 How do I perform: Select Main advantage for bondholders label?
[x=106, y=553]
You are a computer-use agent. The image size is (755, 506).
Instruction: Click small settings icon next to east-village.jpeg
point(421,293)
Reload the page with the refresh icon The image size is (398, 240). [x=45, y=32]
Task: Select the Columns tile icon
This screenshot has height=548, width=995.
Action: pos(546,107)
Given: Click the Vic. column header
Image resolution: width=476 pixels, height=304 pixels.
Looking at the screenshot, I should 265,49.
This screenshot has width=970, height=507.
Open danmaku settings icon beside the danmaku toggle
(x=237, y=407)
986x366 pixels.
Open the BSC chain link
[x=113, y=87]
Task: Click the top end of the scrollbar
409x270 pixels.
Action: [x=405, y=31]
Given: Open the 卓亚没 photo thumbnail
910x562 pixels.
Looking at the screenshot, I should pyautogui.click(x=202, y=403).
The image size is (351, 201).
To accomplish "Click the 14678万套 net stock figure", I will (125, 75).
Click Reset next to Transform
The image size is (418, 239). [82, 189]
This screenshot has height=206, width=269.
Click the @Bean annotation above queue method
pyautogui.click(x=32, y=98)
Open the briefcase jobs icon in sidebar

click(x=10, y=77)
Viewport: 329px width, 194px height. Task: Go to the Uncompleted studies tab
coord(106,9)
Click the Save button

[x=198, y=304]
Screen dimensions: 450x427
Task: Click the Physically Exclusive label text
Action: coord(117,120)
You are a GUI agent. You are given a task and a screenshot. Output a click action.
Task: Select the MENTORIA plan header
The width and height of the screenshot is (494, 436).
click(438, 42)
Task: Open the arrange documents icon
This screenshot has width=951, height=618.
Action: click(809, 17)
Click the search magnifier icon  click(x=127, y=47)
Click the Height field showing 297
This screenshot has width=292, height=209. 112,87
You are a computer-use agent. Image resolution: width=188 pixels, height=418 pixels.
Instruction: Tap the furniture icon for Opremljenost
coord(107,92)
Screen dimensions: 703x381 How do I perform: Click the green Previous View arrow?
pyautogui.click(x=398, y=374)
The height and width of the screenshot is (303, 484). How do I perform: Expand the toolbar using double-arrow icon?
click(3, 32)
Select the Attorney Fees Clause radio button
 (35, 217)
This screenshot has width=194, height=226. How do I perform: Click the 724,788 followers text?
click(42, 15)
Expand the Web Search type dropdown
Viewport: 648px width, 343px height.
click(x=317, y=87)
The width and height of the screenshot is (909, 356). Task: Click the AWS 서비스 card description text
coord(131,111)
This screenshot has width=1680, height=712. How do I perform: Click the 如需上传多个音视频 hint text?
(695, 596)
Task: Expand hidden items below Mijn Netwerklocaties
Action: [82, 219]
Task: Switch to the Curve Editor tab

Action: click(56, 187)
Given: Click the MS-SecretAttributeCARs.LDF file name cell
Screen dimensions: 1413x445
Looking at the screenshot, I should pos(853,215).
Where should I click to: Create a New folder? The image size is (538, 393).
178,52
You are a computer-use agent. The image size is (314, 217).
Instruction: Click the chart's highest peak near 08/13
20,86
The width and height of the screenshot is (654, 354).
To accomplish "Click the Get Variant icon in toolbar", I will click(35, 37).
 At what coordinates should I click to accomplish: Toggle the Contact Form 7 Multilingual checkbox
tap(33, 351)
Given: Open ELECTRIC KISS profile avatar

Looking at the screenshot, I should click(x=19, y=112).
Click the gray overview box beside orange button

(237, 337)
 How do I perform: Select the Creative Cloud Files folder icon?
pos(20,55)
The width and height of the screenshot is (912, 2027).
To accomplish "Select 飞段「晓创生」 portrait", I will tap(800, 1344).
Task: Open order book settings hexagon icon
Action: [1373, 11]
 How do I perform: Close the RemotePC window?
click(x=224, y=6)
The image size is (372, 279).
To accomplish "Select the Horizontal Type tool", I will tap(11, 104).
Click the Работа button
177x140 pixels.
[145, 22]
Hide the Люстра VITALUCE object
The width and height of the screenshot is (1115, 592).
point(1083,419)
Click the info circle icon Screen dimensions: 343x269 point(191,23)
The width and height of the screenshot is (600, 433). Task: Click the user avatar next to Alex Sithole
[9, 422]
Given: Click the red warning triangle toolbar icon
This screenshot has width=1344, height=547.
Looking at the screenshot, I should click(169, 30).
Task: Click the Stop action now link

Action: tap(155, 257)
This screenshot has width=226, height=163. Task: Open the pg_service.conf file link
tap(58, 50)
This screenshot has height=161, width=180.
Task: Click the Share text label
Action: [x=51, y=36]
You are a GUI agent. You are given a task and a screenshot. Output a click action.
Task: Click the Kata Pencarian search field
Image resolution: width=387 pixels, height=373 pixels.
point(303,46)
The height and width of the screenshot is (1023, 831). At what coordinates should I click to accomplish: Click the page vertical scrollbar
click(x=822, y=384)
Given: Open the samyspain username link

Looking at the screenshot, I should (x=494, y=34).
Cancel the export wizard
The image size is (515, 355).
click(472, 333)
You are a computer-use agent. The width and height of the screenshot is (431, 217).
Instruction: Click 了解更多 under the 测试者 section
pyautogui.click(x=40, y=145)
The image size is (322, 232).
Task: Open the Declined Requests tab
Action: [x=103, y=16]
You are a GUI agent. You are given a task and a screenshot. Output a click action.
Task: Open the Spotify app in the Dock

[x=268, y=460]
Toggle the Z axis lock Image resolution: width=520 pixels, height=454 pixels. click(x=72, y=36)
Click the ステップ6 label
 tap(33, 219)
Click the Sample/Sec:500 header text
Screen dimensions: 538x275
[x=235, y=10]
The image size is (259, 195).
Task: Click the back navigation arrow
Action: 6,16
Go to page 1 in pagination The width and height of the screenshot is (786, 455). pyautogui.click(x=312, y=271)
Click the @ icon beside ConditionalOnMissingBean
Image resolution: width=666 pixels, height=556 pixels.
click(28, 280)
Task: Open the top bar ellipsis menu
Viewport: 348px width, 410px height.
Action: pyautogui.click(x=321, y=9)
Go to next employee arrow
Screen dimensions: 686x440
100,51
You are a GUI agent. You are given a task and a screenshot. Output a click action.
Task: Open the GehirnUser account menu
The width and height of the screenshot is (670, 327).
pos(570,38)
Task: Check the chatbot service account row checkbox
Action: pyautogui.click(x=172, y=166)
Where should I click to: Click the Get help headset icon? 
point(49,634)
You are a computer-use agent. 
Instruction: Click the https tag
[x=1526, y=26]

◆ Problem description: Exactly as written, output all of the entries.

◆ Expected output:
 How do I perform: Select Main advantage for bondholders label?
[x=106, y=553]
You are a computer-use agent. The image size is (755, 506).
Instruction: Click small settings icon next to east-village.jpeg
point(421,293)
Reload the page with the refresh icon The image size is (398, 240). [x=45, y=32]
Task: Select the Columns tile icon
This screenshot has height=548, width=995.
Action: pos(546,107)
Given: Click the Vic. column header
Image resolution: width=476 pixels, height=304 pixels.
Looking at the screenshot, I should 265,49.
This screenshot has width=970, height=507.
Open danmaku settings icon beside the danmaku toggle
(x=237, y=407)
986x366 pixels.
Open the BSC chain link
[x=113, y=87]
Task: Click the top end of the scrollbar
409x270 pixels.
Action: [x=405, y=31]
Given: Open the 卓亚没 photo thumbnail
910x562 pixels.
Looking at the screenshot, I should pyautogui.click(x=202, y=403).
The image size is (351, 201).
To accomplish "Click the 14678万套 net stock figure", I will (125, 75).
Click Reset next to Transform
The image size is (418, 239). [82, 189]
This screenshot has height=206, width=269.
Click the @Bean annotation above queue method
pyautogui.click(x=32, y=98)
Open the briefcase jobs icon in sidebar

click(x=10, y=77)
Viewport: 329px width, 194px height. Task: Go to the Uncompleted studies tab
coord(106,9)
Click the Save button

[x=198, y=304]
Screen dimensions: 450x427
Task: Click the Physically Exclusive label text
Action: coord(117,120)
You are a GUI agent. You are given a task and a screenshot. Output a click action.
Task: Select the MENTORIA plan header
The width and height of the screenshot is (494, 436).
click(438, 42)
Task: Open the arrange documents icon
This screenshot has width=951, height=618.
Action: click(809, 17)
Click the search magnifier icon  click(x=127, y=47)
Click the Height field showing 297
This screenshot has width=292, height=209. 112,87
You are a computer-use agent. Image resolution: width=188 pixels, height=418 pixels.
Instruction: Tap the furniture icon for Opremljenost
coord(107,92)
Screen dimensions: 703x381 How do I perform: Click the green Previous View arrow?
pyautogui.click(x=398, y=374)
The height and width of the screenshot is (303, 484). How do I perform: Expand the toolbar using double-arrow icon?
click(3, 32)
Select the Attorney Fees Clause radio button
 (35, 217)
This screenshot has width=194, height=226. How do I perform: Click the 724,788 followers text?
click(42, 15)
Expand the Web Search type dropdown
Viewport: 648px width, 343px height.
click(x=317, y=87)
The width and height of the screenshot is (909, 356). Task: Click the AWS 서비스 card description text
coord(131,111)
This screenshot has width=1680, height=712. How do I perform: Click the 如需上传多个音视频 hint text?
(695, 596)
Task: Expand hidden items below Mijn Netwerklocaties
Action: [82, 219]
Task: Switch to the Curve Editor tab

Action: click(56, 187)
Given: Click the MS-SecretAttributeCARs.LDF file name cell
Screen dimensions: 1413x445
Looking at the screenshot, I should pos(853,215).
Where should I click to: Create a New folder? The image size is (538, 393).
178,52
You are a computer-use agent. The image size is (314, 217).
Instruction: Click the chart's highest peak near 08/13
20,86
The width and height of the screenshot is (654, 354).
To accomplish "Click the Get Variant icon in toolbar", I will click(35, 37).
 At what coordinates should I click to accomplish: Toggle the Contact Form 7 Multilingual checkbox
tap(33, 351)
Given: Open ELECTRIC KISS profile avatar

Looking at the screenshot, I should click(x=19, y=112).
Click the gray overview box beside orange button

(237, 337)
 How do I perform: Select the Creative Cloud Files folder icon?
pos(20,55)
The width and height of the screenshot is (912, 2027).
To accomplish "Select 飞段「晓创生」 portrait", I will tap(800, 1344).
Task: Open order book settings hexagon icon
Action: [1373, 11]
 How do I perform: Close the RemotePC window?
click(x=224, y=6)
The image size is (372, 279).
To accomplish "Select the Horizontal Type tool", I will tap(11, 104).
Click the Работа button
177x140 pixels.
[145, 22]
Hide the Люстра VITALUCE object
The width and height of the screenshot is (1115, 592).
point(1083,419)
Click the info circle icon Screen dimensions: 343x269 point(191,23)
The width and height of the screenshot is (600, 433). Task: Click the user avatar next to Alex Sithole
[9, 422]
Given: Click the red warning triangle toolbar icon
This screenshot has width=1344, height=547.
Looking at the screenshot, I should click(169, 30).
Task: Click the Stop action now link

Action: tap(155, 257)
This screenshot has width=226, height=163. Task: Open the pg_service.conf file link
tap(58, 50)
This screenshot has height=161, width=180.
Task: Click the Share text label
Action: [x=51, y=36]
You are a GUI agent. You are given a task and a screenshot. Output a click action.
Task: Click the Kata Pencarian search field
Image resolution: width=387 pixels, height=373 pixels.
point(303,46)
The height and width of the screenshot is (1023, 831). At what coordinates should I click to accomplish: Click the page vertical scrollbar
click(x=822, y=384)
Given: Open the samyspain username link

Looking at the screenshot, I should (x=494, y=34).
Cancel the export wizard
The image size is (515, 355).
click(472, 333)
You are a computer-use agent. The width and height of the screenshot is (431, 217).
Instruction: Click 了解更多 under the 测试者 section
pyautogui.click(x=40, y=145)
The image size is (322, 232).
Task: Open the Declined Requests tab
Action: [x=103, y=16]
You are a GUI agent. You are given a task and a screenshot. Output a click action.
Task: Open the Spotify app in the Dock

[x=268, y=460]
Toggle the Z axis lock Image resolution: width=520 pixels, height=454 pixels. click(x=72, y=36)
Click the ステップ6 label
 tap(33, 219)
Click the Sample/Sec:500 header text
Screen dimensions: 538x275
[x=235, y=10]
The image size is (259, 195).
Task: Click the back navigation arrow
Action: 6,16
Go to page 1 in pagination The width and height of the screenshot is (786, 455). pyautogui.click(x=312, y=271)
Click the @ icon beside ConditionalOnMissingBean
Image resolution: width=666 pixels, height=556 pixels.
click(28, 280)
Task: Open the top bar ellipsis menu
Viewport: 348px width, 410px height.
Action: pyautogui.click(x=321, y=9)
Go to next employee arrow
Screen dimensions: 686x440
100,51
You are a GUI agent. You are given a task and a screenshot. Output a click action.
Task: Open the GehirnUser account menu
The width and height of the screenshot is (670, 327).
pos(570,38)
Task: Check the chatbot service account row checkbox
Action: pyautogui.click(x=172, y=166)
Where should I click to: Click the Get help headset icon? 
point(49,634)
You are a computer-use agent. 
Instruction: Click the https tag
[x=1526, y=26]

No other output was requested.